The pair left camp on Saturday, 10 October and made the six-day ascent in exquisite style: the team rocked up to an unfamiliar face, determined a line and sent a gnarly new route on a virgin face, bottom to top, single push, totally self-sufficient. Allez the hardmen.
In an email to the ChamonixInsider, Trommsdorff described the route:
It’s a route of around 2400 meters, 45 pitches (plus some simul-climbing for maybe 25% of the route), ED+, mostly ice/mixed and snow and a few pitches of rock. Many very delicate snow ridges/walls/flutes to climb and traverse, fantastic gullies and mixed climbing, many vertical sections. It was a very committing route. The abseils were complicated and we had to climb from a gully back onto the base of the first tower, which we had avoided on the way up with a 60m abseil.
We only acclimatised for three nights – 5200m, 5400m and 5600m – on the ridges east and west of our basecamp. We then had a forced 12-day rest period.
It was a great six-day climb of the south spur, maybe the most beautiful we have ever done, certainly the most continuously steep, sustained and constantly exposed. Although no pitches were as hard as the hardest ones on Chomolonzo or Pumari Chhish there was always uncertainty about the key passages; on the last day there was a miraculous hole in the very corniced ridge that enabled us to cross to the other side.
On Oct 15th at 14:15 we reached the top of the south face but not the top of Nemjung. Another bivvy would have been necessary to follow the fairly flat and long ridge to the summit. But the lower wind window was closing in on us and I felt too weak to keep going. The previous day I had been hit on the helmet by a big chunk of ice and I felt like I was in a state of shock although I didn’t lose consciousness. Continuing would have meant a long descent in the dark so we turned around. Later, on the long way down, I had several moments of “absence” like when I dropped Yannick’s backpack, for example. (Two days after the climb he went back up to a bergschrund and found the pack, but the camera had fallen out. We lost two hours of his film and we have only my photos left!!!)
Conditions were stable and there were no objective dangers except for an easy one-minute traverse of a couloir below the big serac. We waited three full days after the massive snow dump and started early on Oct 11th. We arrived back down at BC at 22:00 on Oct 16th. Note that on the second day the cold weather helped because the gully behind the first tower has some mixed sections with very poor rock.
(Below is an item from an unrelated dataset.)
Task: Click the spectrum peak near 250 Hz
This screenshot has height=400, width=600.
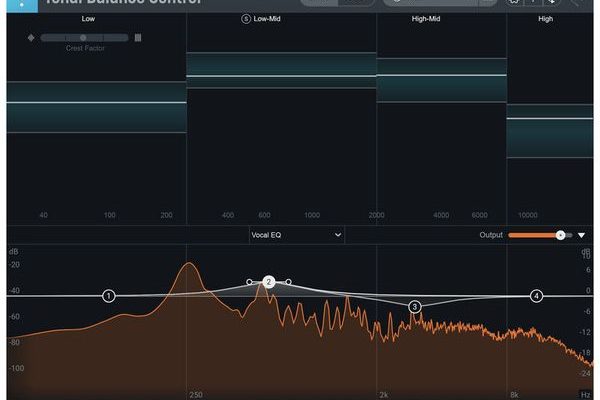Action: pyautogui.click(x=187, y=265)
On the third day the absence of strong wind probably prevented icicles from falling off the first serac onto the ridge.
We climbed the entire route free. Gear : 2×60 twin ropes, four ice screws (not enough!!!), six friends, a few nuts, 10 pitons (we dropped four), and a few slings.
The team had originally planned to put up a new route on Manaslu (8156m) but the mountain has been battered by high winds and unusually high snowfall this season which forced them to change their plans.
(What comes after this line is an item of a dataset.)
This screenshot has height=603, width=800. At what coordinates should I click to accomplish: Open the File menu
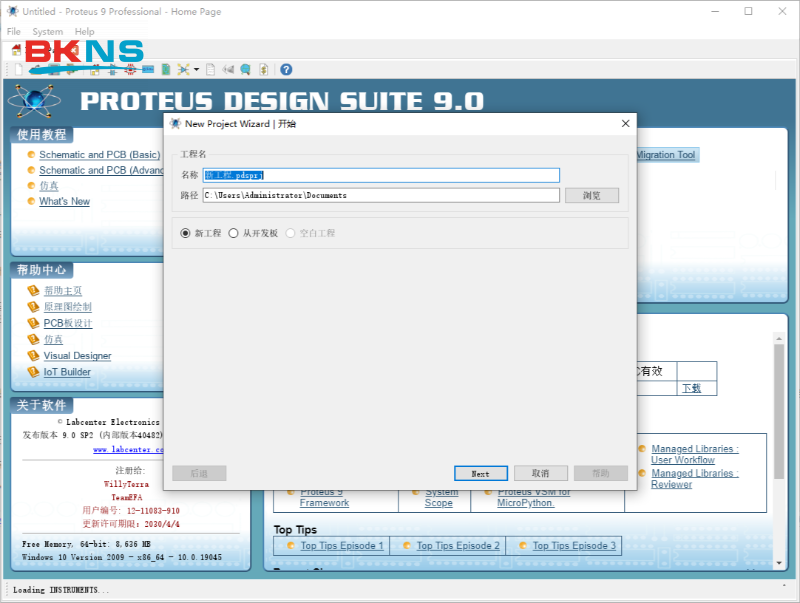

“We couldn’t climb Manaslu because of lack of acclimatisation and too much snow…we had a long 12 day period of rest due to very bad weather, but in the end managed to put up what we believe is a new route on the south face of Nemjung.”
Trommsdorff and Graziani have already distinguished themselves with new routes on Makalu (8460m), Chomo Lonzo (7400m), and Paksitan’s Pumari Chischa (7000m). They have also climbed Everest without supplemental oxygen and the south face of Aconcagua.
The third member of the acclaimed TGW team, Patrick Wagnon, missed this trip because he is preparing for an Antarctic expedition with Isabelle Autissier and Lionel Daudet in December.
Although Trommsdorff and Graziani have rated their route ED+, the Insider sticks with its original assessment of Gnarl Factor 11 until the route receives a second ascent.